[Dataset entries]
##########
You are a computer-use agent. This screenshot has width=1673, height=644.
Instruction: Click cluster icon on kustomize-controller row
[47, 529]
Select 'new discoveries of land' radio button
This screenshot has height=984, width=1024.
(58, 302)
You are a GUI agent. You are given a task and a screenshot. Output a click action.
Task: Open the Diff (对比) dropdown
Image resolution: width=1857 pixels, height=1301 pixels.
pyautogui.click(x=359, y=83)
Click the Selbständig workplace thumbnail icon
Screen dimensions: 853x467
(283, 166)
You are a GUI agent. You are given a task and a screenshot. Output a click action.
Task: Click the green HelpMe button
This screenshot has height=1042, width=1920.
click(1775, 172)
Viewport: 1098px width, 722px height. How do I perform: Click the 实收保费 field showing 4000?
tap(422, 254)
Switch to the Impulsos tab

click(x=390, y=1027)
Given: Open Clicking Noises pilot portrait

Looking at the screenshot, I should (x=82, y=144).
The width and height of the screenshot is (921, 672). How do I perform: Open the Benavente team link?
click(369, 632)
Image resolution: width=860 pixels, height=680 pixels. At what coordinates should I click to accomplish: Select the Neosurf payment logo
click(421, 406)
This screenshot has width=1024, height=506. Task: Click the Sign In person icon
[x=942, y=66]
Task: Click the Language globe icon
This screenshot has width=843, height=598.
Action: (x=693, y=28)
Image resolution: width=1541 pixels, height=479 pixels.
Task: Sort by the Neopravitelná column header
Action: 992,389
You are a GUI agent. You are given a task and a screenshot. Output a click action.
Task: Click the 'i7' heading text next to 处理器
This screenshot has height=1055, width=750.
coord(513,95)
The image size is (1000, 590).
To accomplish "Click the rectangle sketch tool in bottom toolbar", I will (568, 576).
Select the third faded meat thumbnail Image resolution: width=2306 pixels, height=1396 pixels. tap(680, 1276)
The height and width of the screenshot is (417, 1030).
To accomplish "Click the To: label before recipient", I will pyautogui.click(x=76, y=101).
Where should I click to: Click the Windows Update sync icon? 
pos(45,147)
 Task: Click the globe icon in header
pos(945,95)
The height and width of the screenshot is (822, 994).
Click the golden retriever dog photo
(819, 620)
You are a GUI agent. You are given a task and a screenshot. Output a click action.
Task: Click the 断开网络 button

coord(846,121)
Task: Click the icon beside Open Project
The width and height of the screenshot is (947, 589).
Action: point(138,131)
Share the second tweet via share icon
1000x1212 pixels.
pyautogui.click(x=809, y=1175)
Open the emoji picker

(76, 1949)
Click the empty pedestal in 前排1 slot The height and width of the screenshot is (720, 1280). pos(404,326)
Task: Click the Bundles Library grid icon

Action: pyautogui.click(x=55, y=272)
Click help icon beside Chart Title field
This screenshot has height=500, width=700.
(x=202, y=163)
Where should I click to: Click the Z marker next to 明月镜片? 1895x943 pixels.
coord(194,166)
##########
◆ **WORK INSTRUCTIONS**
Exact copies of every record are required, so retype them in full.

◆ **WRITTEN RESPONSE**
You are a computer-use agent. This screenshot has width=1673, height=644.
Instruction: Click cluster icon on kustomize-controller row
[47, 529]
Select 'new discoveries of land' radio button
This screenshot has height=984, width=1024.
(58, 302)
You are a GUI agent. You are given a task and a screenshot. Output a click action.
Task: Open the Diff (对比) dropdown
Image resolution: width=1857 pixels, height=1301 pixels.
pyautogui.click(x=359, y=83)
Click the Selbständig workplace thumbnail icon
Screen dimensions: 853x467
(283, 166)
You are a GUI agent. You are given a task and a screenshot. Output a click action.
Task: Click the green HelpMe button
This screenshot has height=1042, width=1920.
click(1775, 172)
Viewport: 1098px width, 722px height. How do I perform: Click the 实收保费 field showing 4000?
tap(422, 254)
Switch to the Impulsos tab

click(x=390, y=1027)
Given: Open Clicking Noises pilot portrait

Looking at the screenshot, I should (x=82, y=144).
The width and height of the screenshot is (921, 672). How do I perform: Open the Benavente team link?
click(369, 632)
Image resolution: width=860 pixels, height=680 pixels. At what coordinates should I click to accomplish: Select the Neosurf payment logo
click(421, 406)
This screenshot has width=1024, height=506. Task: Click the Sign In person icon
[x=942, y=66]
Task: Click the Language globe icon
This screenshot has width=843, height=598.
Action: (x=693, y=28)
Image resolution: width=1541 pixels, height=479 pixels.
Task: Sort by the Neopravitelná column header
Action: 992,389
You are a GUI agent. You are given a task and a screenshot. Output a click action.
Task: Click the 'i7' heading text next to 处理器
This screenshot has height=1055, width=750.
coord(513,95)
The image size is (1000, 590).
To accomplish "Click the rectangle sketch tool in bottom toolbar", I will (568, 576).
Select the third faded meat thumbnail Image resolution: width=2306 pixels, height=1396 pixels. tap(680, 1276)
The height and width of the screenshot is (417, 1030).
To accomplish "Click the To: label before recipient", I will pyautogui.click(x=76, y=101).
Where should I click to: Click the Windows Update sync icon? 
pos(45,147)
 Task: Click the globe icon in header
pos(945,95)
The height and width of the screenshot is (822, 994).
Click the golden retriever dog photo
(819, 620)
You are a GUI agent. You are given a task and a screenshot. Output a click action.
Task: Click the 断开网络 button

coord(846,121)
Task: Click the icon beside Open Project
The width and height of the screenshot is (947, 589).
Action: point(138,131)
Share the second tweet via share icon
1000x1212 pixels.
pyautogui.click(x=809, y=1175)
Open the emoji picker

(76, 1949)
Click the empty pedestal in 前排1 slot The height and width of the screenshot is (720, 1280). pos(404,326)
Task: Click the Bundles Library grid icon

Action: pyautogui.click(x=55, y=272)
Click help icon beside Chart Title field
This screenshot has height=500, width=700.
(x=202, y=163)
Where should I click to: Click the Z marker next to 明月镜片? 1895x943 pixels.
coord(194,166)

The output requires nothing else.